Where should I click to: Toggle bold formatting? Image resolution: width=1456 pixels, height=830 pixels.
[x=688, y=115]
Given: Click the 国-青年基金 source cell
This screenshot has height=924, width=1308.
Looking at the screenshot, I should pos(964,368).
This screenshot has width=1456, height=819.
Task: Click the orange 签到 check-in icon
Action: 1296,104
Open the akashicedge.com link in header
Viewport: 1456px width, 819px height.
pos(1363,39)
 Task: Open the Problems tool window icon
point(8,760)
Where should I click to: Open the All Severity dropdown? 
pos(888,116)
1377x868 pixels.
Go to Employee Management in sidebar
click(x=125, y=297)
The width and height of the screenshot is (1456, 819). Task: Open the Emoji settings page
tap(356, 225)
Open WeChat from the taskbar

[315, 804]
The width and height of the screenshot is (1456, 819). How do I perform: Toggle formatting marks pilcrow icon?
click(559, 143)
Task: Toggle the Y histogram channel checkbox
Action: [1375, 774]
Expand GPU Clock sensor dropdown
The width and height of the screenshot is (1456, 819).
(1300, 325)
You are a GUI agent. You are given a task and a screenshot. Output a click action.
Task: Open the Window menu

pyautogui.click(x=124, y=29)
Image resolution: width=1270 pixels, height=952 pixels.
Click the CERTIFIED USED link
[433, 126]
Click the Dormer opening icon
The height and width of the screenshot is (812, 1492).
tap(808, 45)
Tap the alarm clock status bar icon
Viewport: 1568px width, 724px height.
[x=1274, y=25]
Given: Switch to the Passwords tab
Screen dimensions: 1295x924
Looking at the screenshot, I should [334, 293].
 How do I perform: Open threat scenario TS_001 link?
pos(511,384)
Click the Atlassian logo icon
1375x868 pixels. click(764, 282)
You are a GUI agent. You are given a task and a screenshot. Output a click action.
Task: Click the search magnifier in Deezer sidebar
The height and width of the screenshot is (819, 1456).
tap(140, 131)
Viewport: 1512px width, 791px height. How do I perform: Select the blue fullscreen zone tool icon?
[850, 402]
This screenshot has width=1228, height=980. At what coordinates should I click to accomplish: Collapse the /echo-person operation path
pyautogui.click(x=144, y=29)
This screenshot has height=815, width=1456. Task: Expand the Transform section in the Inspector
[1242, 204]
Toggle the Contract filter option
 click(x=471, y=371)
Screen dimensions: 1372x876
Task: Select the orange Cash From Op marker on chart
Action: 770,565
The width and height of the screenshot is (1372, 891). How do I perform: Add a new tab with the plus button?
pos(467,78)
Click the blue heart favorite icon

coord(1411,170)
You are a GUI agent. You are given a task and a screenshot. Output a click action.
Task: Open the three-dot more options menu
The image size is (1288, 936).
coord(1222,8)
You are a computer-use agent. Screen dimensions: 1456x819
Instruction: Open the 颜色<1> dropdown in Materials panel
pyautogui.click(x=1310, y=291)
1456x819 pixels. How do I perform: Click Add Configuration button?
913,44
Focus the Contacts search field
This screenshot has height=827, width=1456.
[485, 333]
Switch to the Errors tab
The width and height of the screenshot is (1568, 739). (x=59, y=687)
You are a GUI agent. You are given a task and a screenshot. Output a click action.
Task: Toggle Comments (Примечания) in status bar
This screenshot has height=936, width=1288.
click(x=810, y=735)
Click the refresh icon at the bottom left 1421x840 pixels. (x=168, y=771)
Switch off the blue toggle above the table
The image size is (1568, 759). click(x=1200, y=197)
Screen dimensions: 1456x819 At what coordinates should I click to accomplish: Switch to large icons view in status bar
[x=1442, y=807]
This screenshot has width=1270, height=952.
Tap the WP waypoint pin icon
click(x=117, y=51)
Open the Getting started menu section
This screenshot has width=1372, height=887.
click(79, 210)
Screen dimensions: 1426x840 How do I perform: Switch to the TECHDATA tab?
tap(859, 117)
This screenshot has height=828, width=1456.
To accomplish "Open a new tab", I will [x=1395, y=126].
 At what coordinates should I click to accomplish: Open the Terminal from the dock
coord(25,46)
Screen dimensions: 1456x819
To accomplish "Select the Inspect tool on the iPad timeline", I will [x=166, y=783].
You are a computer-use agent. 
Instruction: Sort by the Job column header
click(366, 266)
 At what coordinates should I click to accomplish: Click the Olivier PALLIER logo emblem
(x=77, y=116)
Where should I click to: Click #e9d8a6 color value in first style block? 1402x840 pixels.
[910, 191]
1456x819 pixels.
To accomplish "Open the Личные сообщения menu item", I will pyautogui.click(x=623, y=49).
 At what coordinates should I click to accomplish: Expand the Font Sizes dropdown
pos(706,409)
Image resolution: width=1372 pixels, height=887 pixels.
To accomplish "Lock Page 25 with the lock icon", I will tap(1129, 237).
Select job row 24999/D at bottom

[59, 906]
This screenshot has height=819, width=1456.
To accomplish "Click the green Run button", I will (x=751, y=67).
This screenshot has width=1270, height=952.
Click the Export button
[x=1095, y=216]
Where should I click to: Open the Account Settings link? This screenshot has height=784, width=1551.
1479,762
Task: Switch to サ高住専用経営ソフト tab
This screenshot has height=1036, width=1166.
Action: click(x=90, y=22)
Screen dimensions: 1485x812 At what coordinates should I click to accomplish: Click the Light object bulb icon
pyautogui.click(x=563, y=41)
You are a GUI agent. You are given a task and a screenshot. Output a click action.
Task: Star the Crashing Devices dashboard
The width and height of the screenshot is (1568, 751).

◇ ◇ ◇

> WHAT TO PRODUCE:
Only one part of the material above is to be transcribed, namely the lines starting with the line that has "Where should I click to: Click" and going on through the line that has "Image resolution: width=1372", exactly as they stand.

> ANSWER BELOW:
Where should I click to: Click #e9d8a6 color value in first style block? 1402x840 pixels.
[910, 191]
1456x819 pixels.
To accomplish "Open the Личные сообщения menu item", I will pyautogui.click(x=623, y=49).
 At what coordinates should I click to accomplish: Expand the Font Sizes dropdown
pos(706,409)
Image resolution: width=1372 pixels, height=887 pixels.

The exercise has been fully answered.